--- START ---

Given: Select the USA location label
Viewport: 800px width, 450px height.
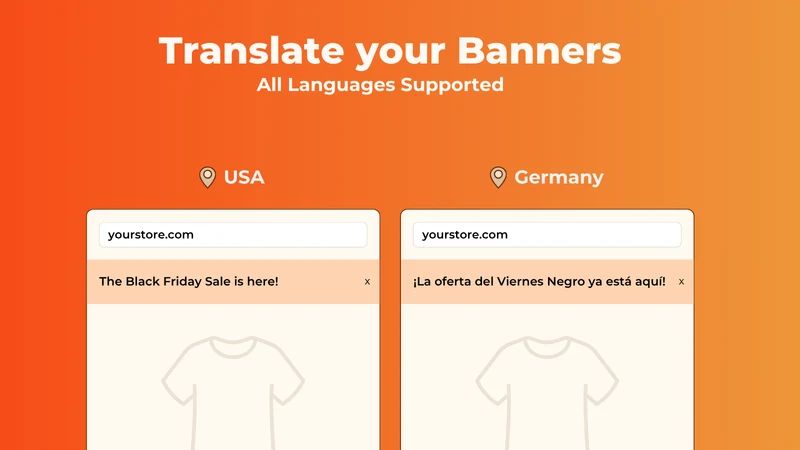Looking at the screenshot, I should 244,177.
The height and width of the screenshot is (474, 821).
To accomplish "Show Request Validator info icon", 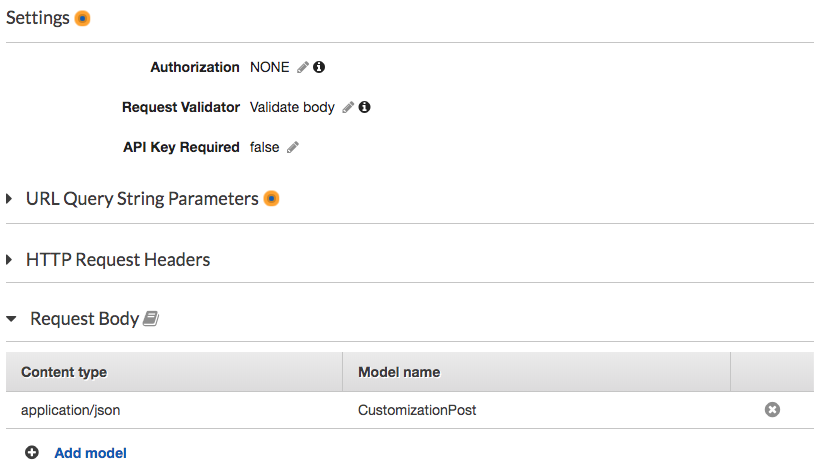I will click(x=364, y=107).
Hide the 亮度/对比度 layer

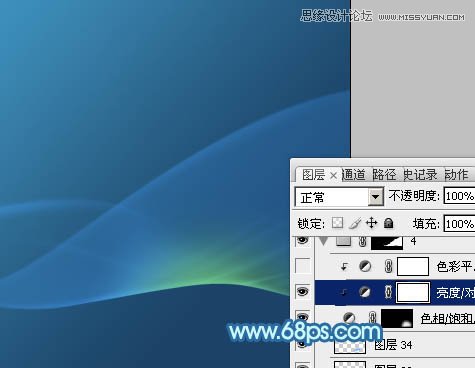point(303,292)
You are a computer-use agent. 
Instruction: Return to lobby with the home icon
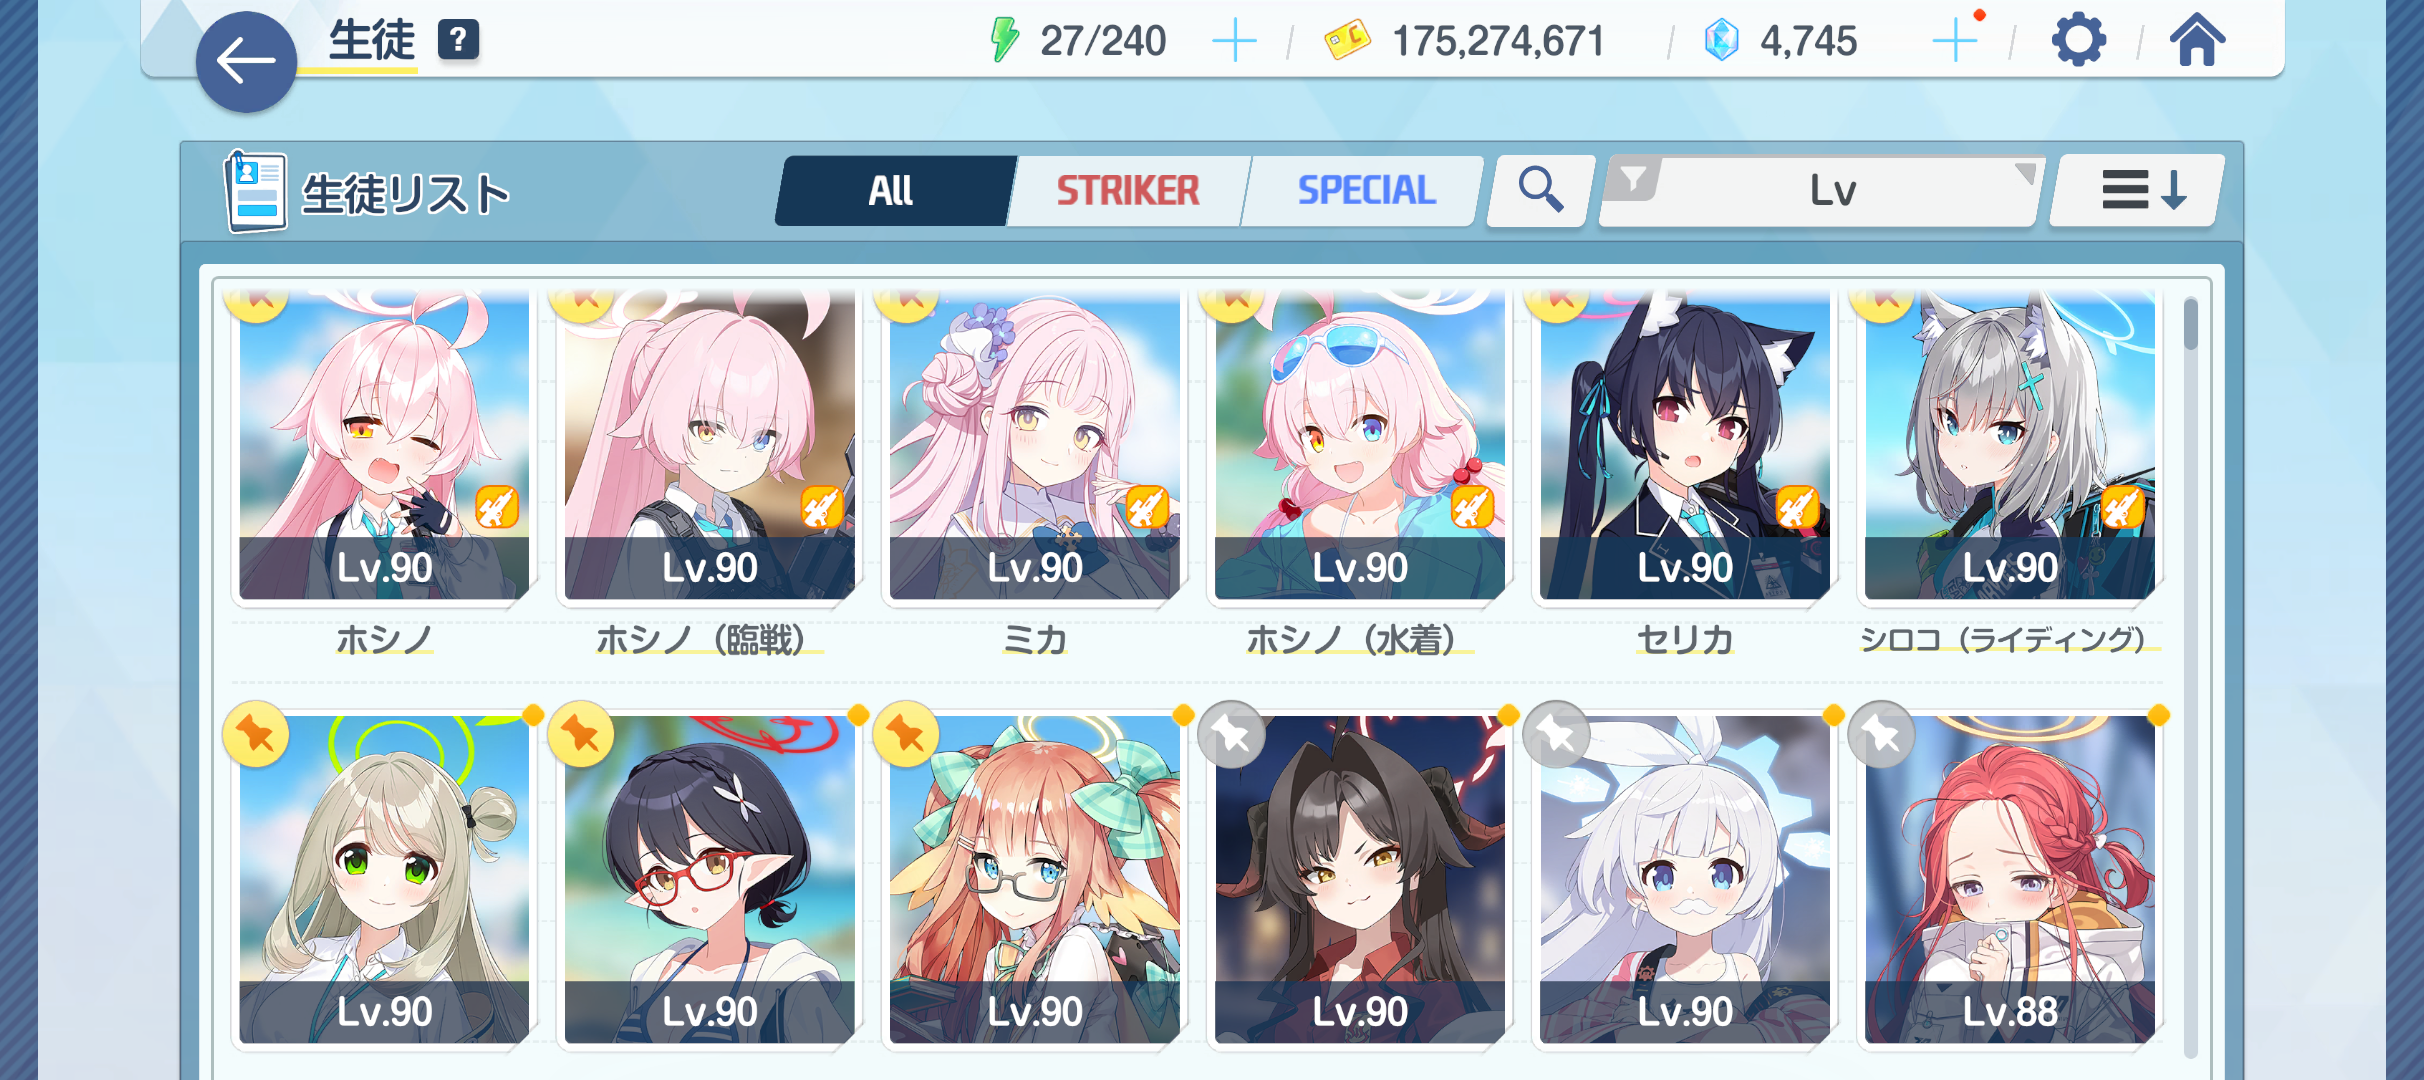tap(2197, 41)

--- END ---
--- START ---

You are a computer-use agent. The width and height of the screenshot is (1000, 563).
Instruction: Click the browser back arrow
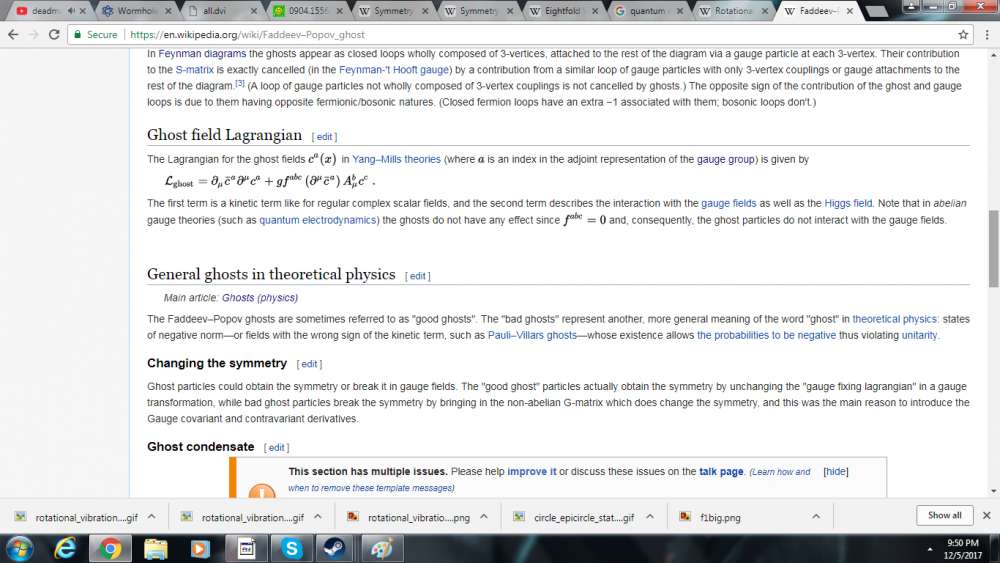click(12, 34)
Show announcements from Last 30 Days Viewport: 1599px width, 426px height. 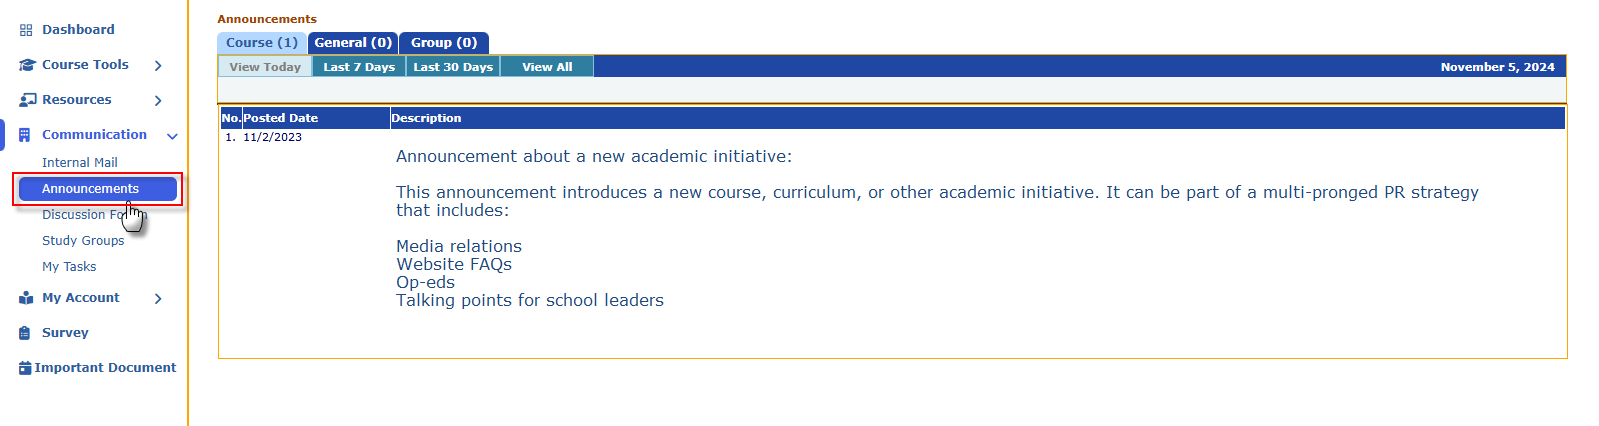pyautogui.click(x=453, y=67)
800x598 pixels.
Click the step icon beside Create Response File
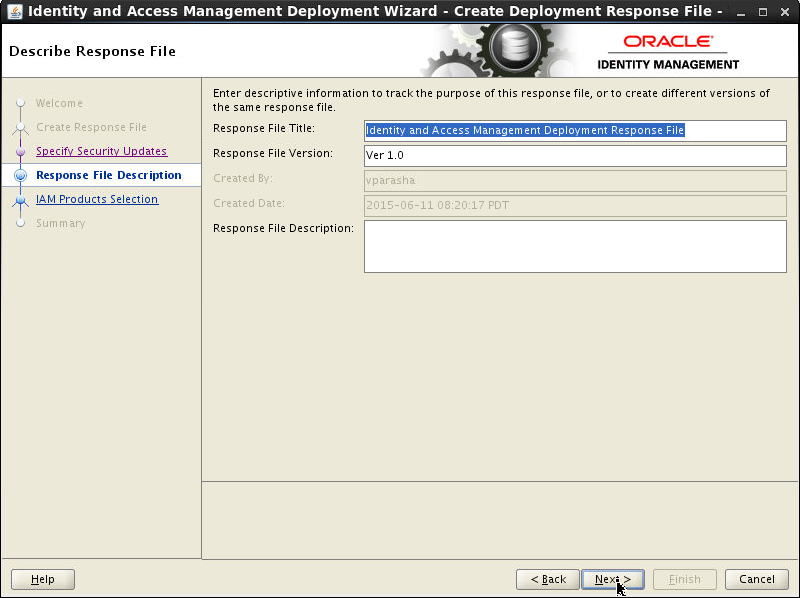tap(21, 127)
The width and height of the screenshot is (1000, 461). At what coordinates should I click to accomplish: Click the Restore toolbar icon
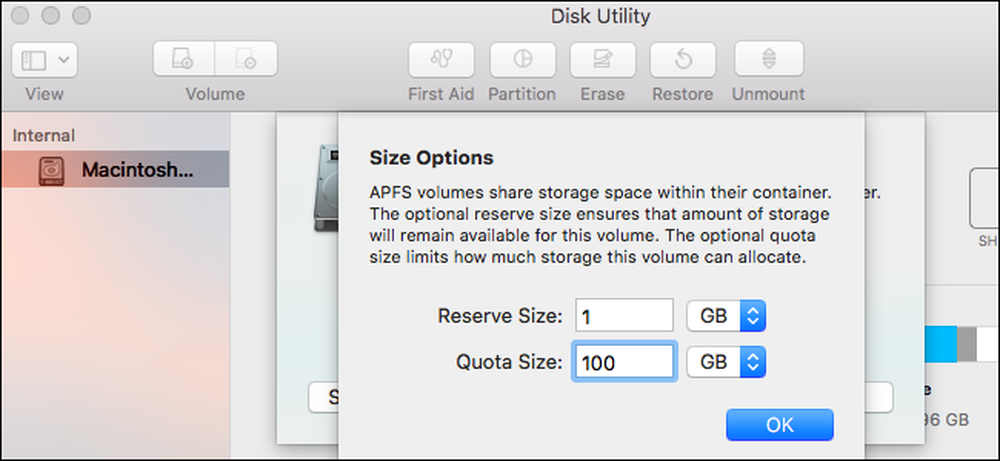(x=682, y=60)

--- END ---
--- START ---

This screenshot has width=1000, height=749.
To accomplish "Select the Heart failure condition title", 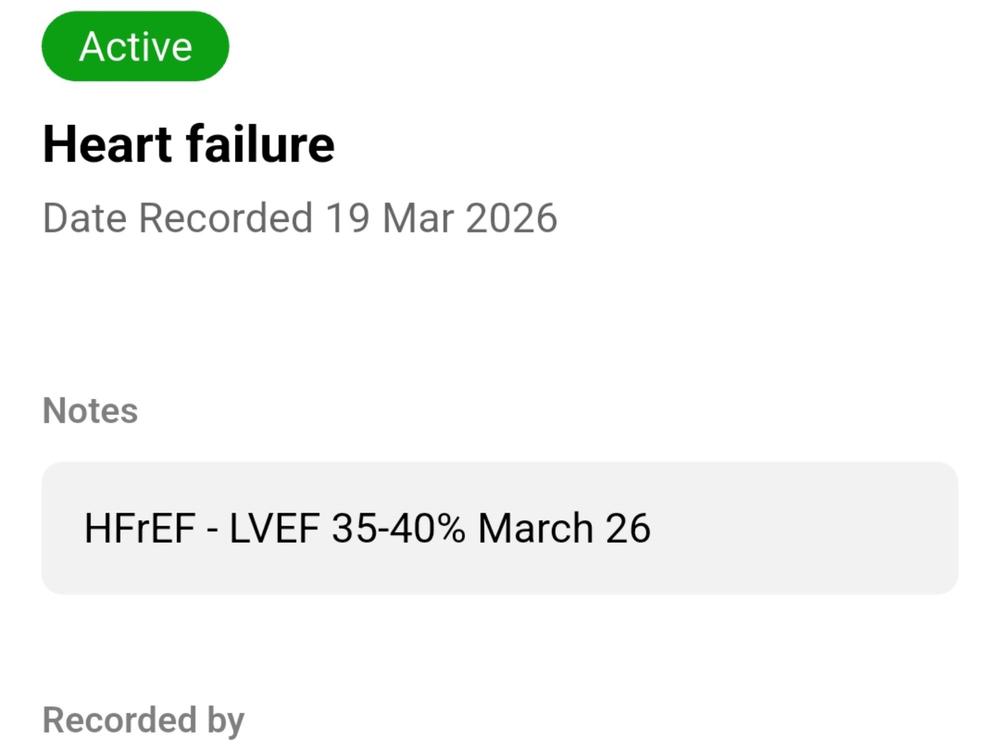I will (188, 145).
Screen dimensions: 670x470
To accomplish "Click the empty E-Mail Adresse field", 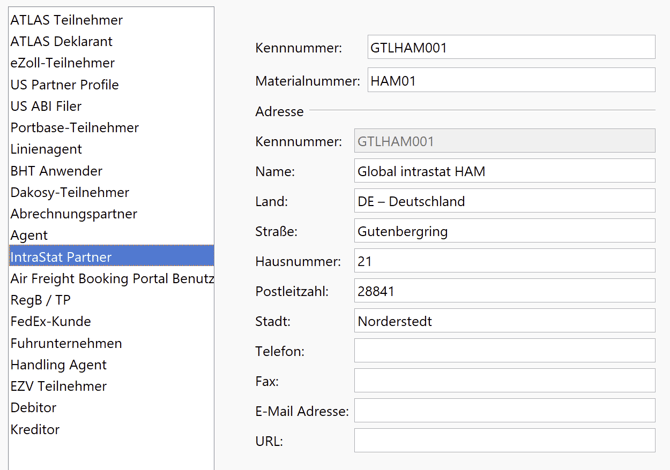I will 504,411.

--- END ---

Would you show each line of the material above that contains the string "computer"?

You are a computer-use agent. 
You are a computer-use agent. The width and height of the screenshot is (1000, 563).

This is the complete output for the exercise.